# PROBLEM DETAILS:
Exact repetition is required: reproduce every line of the data.

Pixel coordinate grounding data:
------------

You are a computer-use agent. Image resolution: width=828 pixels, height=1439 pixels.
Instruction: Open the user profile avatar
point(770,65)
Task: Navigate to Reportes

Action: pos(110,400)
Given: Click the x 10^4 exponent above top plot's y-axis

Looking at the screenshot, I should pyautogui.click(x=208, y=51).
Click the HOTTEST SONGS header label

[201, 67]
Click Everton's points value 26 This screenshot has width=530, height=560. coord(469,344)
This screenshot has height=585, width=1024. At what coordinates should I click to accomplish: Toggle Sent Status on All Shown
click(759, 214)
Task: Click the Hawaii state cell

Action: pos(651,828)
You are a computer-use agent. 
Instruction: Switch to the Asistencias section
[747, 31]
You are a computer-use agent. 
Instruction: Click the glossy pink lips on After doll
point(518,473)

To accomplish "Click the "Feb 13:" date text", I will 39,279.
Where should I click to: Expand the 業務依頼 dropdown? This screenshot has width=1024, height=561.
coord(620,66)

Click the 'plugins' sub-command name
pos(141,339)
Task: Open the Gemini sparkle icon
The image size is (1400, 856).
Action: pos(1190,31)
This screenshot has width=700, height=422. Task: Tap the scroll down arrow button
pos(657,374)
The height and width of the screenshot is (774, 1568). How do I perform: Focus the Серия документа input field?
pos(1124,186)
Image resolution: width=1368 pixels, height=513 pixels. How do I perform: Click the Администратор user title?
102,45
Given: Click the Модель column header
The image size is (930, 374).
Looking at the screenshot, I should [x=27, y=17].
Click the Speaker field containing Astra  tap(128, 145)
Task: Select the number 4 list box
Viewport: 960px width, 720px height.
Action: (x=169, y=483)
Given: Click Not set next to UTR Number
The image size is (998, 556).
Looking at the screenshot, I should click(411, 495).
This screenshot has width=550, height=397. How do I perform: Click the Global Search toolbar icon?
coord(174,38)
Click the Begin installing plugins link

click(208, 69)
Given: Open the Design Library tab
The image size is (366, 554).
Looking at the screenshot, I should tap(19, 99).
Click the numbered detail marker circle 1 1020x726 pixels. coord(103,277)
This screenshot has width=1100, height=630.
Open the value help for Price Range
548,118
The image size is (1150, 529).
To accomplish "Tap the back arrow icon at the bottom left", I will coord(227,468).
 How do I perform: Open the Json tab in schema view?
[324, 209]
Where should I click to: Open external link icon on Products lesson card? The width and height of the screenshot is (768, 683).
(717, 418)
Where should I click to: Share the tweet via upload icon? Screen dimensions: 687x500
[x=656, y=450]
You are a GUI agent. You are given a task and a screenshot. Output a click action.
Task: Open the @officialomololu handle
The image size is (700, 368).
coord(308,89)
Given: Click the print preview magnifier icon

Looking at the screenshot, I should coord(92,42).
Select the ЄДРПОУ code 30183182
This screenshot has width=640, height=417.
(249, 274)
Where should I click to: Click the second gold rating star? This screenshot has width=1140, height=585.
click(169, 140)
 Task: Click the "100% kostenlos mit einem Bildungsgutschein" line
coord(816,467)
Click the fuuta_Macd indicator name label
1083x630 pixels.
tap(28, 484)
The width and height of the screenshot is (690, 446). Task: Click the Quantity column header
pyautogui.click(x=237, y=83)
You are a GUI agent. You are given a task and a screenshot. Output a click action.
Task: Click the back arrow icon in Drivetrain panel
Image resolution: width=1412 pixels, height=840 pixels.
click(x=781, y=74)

------------

# OUTPUT OF THE EXERCISE:
You are a computer-use agent. Image resolution: width=828 pixels, height=1439 pixels.
Instruction: Open the user profile avatar
point(770,65)
Task: Navigate to Reportes

Action: pos(110,400)
Given: Click the x 10^4 exponent above top plot's y-axis

Looking at the screenshot, I should pyautogui.click(x=208, y=51).
Click the HOTTEST SONGS header label

[201, 67]
Click Everton's points value 26 This screenshot has width=530, height=560. coord(469,344)
This screenshot has height=585, width=1024. At what coordinates should I click to accomplish: Toggle Sent Status on All Shown
click(759, 214)
Task: Click the Hawaii state cell

Action: pos(651,828)
You are a computer-use agent. 
Instruction: Switch to the Asistencias section
[747, 31]
You are a computer-use agent. 
Instruction: Click the glossy pink lips on After doll
point(518,473)

To accomplish "Click the "Feb 13:" date text", I will 39,279.
Where should I click to: Expand the 業務依頼 dropdown? This screenshot has width=1024, height=561.
coord(620,66)

Click the 'plugins' sub-command name
pos(141,339)
Task: Open the Gemini sparkle icon
The image size is (1400, 856).
Action: pos(1190,31)
This screenshot has width=700, height=422. Task: Tap the scroll down arrow button
pos(657,374)
The height and width of the screenshot is (774, 1568). How do I perform: Focus the Серия документа input field?
pos(1124,186)
Image resolution: width=1368 pixels, height=513 pixels. How do I perform: Click the Администратор user title?
102,45
Given: Click the Модель column header
The image size is (930, 374).
Looking at the screenshot, I should [x=27, y=17].
Click the Speaker field containing Astra  tap(128, 145)
Task: Select the number 4 list box
Viewport: 960px width, 720px height.
Action: (x=169, y=483)
Given: Click Not set next to UTR Number
The image size is (998, 556).
Looking at the screenshot, I should click(411, 495).
This screenshot has width=550, height=397. How do I perform: Click the Global Search toolbar icon?
coord(174,38)
Click the Begin installing plugins link

click(208, 69)
Given: Open the Design Library tab
The image size is (366, 554).
Looking at the screenshot, I should tap(19, 99).
Click the numbered detail marker circle 1 1020x726 pixels. coord(103,277)
This screenshot has width=1100, height=630.
Open the value help for Price Range
548,118
The image size is (1150, 529).
To accomplish "Tap the back arrow icon at the bottom left", I will coord(227,468).
 How do I perform: Open the Json tab in schema view?
[324, 209]
Where should I click to: Open external link icon on Products lesson card? The width and height of the screenshot is (768, 683).
(717, 418)
Where should I click to: Share the tweet via upload icon? Screen dimensions: 687x500
[x=656, y=450]
You are a GUI agent. You are given a task and a screenshot. Output a click action.
Task: Open the @officialomololu handle
The image size is (700, 368).
coord(308,89)
Given: Click the print preview magnifier icon

Looking at the screenshot, I should coord(92,42).
Select the ЄДРПОУ code 30183182
This screenshot has width=640, height=417.
(249, 274)
Where should I click to: Click the second gold rating star? This screenshot has width=1140, height=585.
click(169, 140)
 Task: Click the "100% kostenlos mit einem Bildungsgutschein" line
coord(816,467)
Click the fuuta_Macd indicator name label
1083x630 pixels.
tap(28, 484)
The width and height of the screenshot is (690, 446). Task: Click the Quantity column header
pyautogui.click(x=237, y=83)
You are a GUI agent. You are given a task and a screenshot. Output a click action.
Task: Click the back arrow icon in Drivetrain panel
Image resolution: width=1412 pixels, height=840 pixels.
click(x=781, y=74)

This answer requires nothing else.